Was könnte der erste Schritt zurück zur Normalität sein?
Beobachter erwarten, dass die Währungshüter zunächst ihr milliardenschweres Kaufprogramm schrittweise herunterfahren. Bis mindestens Ende 2017 will die Notenbank monatlich Staatsanleihen und andere Wertpapiere im Umfang von 60 Milliarden Euro kaufen. „Die Frage ist nicht, ob die EZB ihr Anleihenkaufprogramm bereits vor Dezember 2017 beenden wird, sondern wie schnell sie diese Anleihenkäufe im kommenden Jahr zurückfahren kann“, meint der Präsident des Deutschen Instituts für Wirtschaftsforschung (DIW), Marcel Fratzscher. Ökonomen gehen davon aus, dass die Notenbank ihre Käufe im Herbst 2018 einstellen könnte. „Im September oder Oktober wird die EZB wahrscheinlich ankündigen, das Kaufvolumen ab Januar 2018 zu verringern, gefolgt von weiteren Anpassungen bis zum Ende des Programms im Herbst“, sagt Holger Schmieding von der Berenberg Bank.

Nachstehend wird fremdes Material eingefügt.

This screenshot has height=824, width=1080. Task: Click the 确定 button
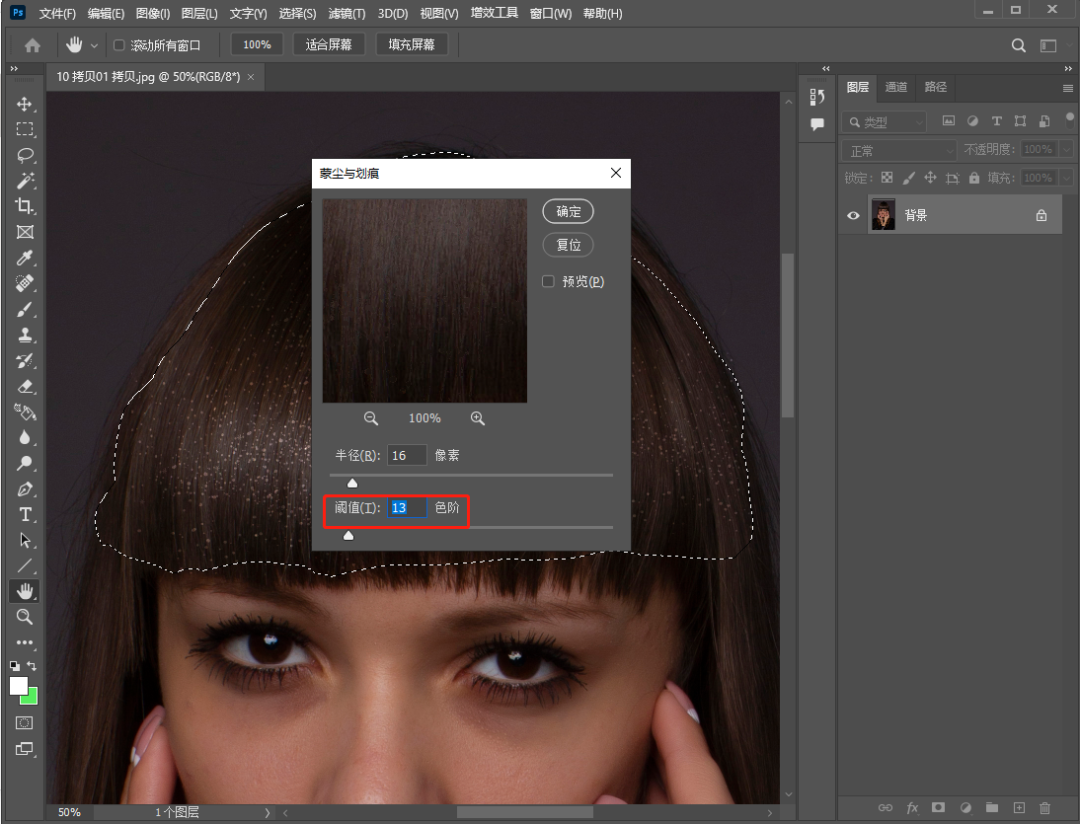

Wann erhöht die Notenbank zum ersten Mal wieder den Leitzins?
Draghi wies am Donnerstag erneut darauf hin, dass die Zinsen im Euroraum auch über das Ende des Kaufprogramms niedrig bleiben werden. „Insbesondere die anhaltend niedrige Kerninflation wird dem EZB-Rat genügend Argumente liefern, die Leitzinsen erst lange nach einem Einstellen der Anleihenkäufe zu erhöhen. Der Ausstieg aus der lockeren Geldpolitik verläuft quälend langsam“, prognostiziert Commerzbank-Chefvolkswirt Jörg Krämer. „Dass die Notenbanker am Nullzins rütteln, ist bis auf Weiteres äußerst unwahrscheinlich“, meinen auch die Experten von Union Investment.
Die Wirtschaftsweise Isabel Schnabel kritisierte in der „Frankfurter Allgemeinen Zeitung“ (Freitag), die EZB bewege sich trotz der kräftigen Wirtschaftserholung im Euroraum nur „im Schneckentempo“ in Richtung eines Ausstiegs. „Das könnte sich später rächen“, sagte Schnabel. „Der Ausstieg wird immer schwieriger.“ Manche Ökonomen rechnen erst 2019 mit einer ersten Anhebung des Leitzinses, zu dem sich Banken bei der EZB frisches Geld besorgen können. Dann könnten Sparer auf höhere Zinsen hoffen, Kredite würden allerdings teurer.